Nobody knew border carbon adjustments could be so complicated

Rigging equipment is pictured in a field outside of Sweetwater, Texas.
Editor's note:

This report describes research that was originally published in a special issue of Climate Change Economics in February 2018.

Two important design choices for a U.S. carbon tax policy are the use of the revenue and whether and how to include measures to address the competitiveness concerns of American businesses. Both of these policy design choices affect the political appeal and overall performance of the policy, and their effects can be interdependent. For example, a carbon tax that funds reductions in corporate income tax rates could make U.S. firms more competitive overall than they otherwise might have been.

In “The role of border carbon adjustments in a U.S. carbon tax,” Warwick McKibbin, Adele Morris, Peter Wilcoxen, and Weifeng Liu examine carbon tax design options in the United States using a model of the global economy. Through four policy scenarios the authors explore two overarching issues: (1) the effects of a carbon tax under alternative assumptions about the use of the resulting revenue, and (2) the effects of a system of import charges on carbon-intensive goods (“border carbon adjustments”).

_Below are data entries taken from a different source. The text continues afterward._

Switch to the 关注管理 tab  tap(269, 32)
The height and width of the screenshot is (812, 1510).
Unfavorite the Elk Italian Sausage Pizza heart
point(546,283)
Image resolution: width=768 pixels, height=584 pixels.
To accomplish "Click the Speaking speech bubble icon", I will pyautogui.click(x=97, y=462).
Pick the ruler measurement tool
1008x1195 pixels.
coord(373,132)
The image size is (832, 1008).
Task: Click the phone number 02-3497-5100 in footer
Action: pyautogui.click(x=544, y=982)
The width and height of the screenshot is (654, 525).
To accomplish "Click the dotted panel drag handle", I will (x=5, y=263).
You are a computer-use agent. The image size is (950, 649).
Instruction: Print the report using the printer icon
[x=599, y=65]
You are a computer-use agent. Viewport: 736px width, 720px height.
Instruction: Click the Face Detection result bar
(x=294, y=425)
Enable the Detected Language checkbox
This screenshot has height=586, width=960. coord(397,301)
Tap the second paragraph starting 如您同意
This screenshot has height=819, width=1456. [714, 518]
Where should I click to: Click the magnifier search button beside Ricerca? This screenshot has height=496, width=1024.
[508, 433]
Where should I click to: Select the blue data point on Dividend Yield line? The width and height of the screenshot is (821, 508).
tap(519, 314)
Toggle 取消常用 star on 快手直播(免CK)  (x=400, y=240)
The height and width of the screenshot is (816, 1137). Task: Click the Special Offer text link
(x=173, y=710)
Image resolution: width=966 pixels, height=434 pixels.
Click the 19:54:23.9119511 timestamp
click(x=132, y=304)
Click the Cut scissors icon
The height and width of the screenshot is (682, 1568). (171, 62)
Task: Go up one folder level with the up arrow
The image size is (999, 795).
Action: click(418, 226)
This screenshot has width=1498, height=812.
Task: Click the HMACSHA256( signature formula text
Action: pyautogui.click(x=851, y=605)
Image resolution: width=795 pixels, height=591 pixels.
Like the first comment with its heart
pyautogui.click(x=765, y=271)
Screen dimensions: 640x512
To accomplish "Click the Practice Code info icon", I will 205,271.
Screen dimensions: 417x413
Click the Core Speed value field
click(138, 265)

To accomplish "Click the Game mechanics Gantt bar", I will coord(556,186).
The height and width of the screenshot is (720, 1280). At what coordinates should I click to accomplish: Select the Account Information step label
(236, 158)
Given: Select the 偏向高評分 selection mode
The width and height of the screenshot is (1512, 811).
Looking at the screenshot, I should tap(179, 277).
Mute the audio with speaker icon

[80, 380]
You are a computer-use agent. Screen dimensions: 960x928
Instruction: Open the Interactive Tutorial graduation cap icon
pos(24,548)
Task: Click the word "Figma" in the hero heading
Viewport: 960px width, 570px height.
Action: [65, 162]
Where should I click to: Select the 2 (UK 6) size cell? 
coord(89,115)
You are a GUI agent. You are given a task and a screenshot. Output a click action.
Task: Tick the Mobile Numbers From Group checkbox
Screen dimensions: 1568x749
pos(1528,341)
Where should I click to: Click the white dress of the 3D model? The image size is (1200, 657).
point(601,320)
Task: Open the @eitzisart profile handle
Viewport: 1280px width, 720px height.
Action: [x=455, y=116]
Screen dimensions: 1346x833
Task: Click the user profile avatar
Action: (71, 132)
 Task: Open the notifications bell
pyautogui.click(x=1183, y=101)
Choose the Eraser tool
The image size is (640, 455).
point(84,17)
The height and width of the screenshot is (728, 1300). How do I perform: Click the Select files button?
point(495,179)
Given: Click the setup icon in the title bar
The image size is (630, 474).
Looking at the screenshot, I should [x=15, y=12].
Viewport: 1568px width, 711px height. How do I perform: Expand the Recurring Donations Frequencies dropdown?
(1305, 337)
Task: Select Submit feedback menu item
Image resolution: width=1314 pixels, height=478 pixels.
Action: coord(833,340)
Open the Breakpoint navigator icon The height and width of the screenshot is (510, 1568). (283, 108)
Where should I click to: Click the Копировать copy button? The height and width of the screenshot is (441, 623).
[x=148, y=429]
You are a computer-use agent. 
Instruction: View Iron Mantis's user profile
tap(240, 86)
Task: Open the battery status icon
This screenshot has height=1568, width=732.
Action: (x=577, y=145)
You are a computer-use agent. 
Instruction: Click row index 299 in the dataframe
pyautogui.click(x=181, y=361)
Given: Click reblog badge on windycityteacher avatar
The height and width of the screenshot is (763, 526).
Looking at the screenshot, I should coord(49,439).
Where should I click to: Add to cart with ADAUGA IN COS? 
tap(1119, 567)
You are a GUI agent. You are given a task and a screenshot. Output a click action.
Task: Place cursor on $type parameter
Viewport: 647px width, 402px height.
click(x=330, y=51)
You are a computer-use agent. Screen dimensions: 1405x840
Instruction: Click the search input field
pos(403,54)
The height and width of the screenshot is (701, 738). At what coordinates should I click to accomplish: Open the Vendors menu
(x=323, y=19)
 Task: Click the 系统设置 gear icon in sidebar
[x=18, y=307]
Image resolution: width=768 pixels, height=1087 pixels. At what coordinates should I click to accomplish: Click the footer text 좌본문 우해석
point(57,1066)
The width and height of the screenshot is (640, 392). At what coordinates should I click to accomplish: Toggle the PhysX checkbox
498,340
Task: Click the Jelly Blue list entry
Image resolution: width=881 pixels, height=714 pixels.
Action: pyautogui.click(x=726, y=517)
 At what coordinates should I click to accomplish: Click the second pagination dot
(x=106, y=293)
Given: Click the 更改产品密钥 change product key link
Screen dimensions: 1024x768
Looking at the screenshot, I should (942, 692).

Consistent with earlier studies, the authors find that the carbon tax raises considerable revenue and reduces CO2 emissions significantly. Gross annual revenue from the carbon tax with lump sum rebating and no BCA begins at $110 billion in 2020 and rises gradually to $170 billion in 2040. By 2040, annual CO2 emissions fall from 5.5 billion metric tons (BMT) under the baseline to 2.4 BMT, a decline of 3.1 BMT, or 57 percent. Cumulative emissions over 2020 to 2040 fall by 48 BMT.

Figure 7: Border Carbon Revenue by Region of OriginAdele figure 2

Also consistent with earlier studies, the paper finds that the carbon tax has very small overall impacts on GDP, wages, employment, and consumption. Different uses of the revenue from the carbon tax result in slightly different levels and compositions of GDP across consumption, investment and net exports. Overall, using carbon tax revenue to reduce the capital income tax rate results in better macroeconomic outcomes than using the revenue for lump sum transfers. In a finding new to the literature, our results show that border carbon adjustments (BCAs) can have strikingly different effects depending on the use of the revenue and actually do more harm than good, depending on how the revenue is used.

In sum, a carefully designed carbon tax in the United States can reduce emissions significantly with minimal effect on the economy. McKibbin et al. find no evidence of meaningful emissions leakage abroad, even when the U.S. policy is unilateral. Using carbon tax and BCA revenue to reduce distortionary taxes produces better economic outcomes overall and for most individual sectors. To the extent that policymakers wish to protect the interests of energy-intensive trade-exposed industries with BCAs on imports, they should endeavor to tailor the adjustments to narrow, particularly vulnerable, subsectors so as not to inadvertently appreciate the U.S. dollar and do more harm than good overall.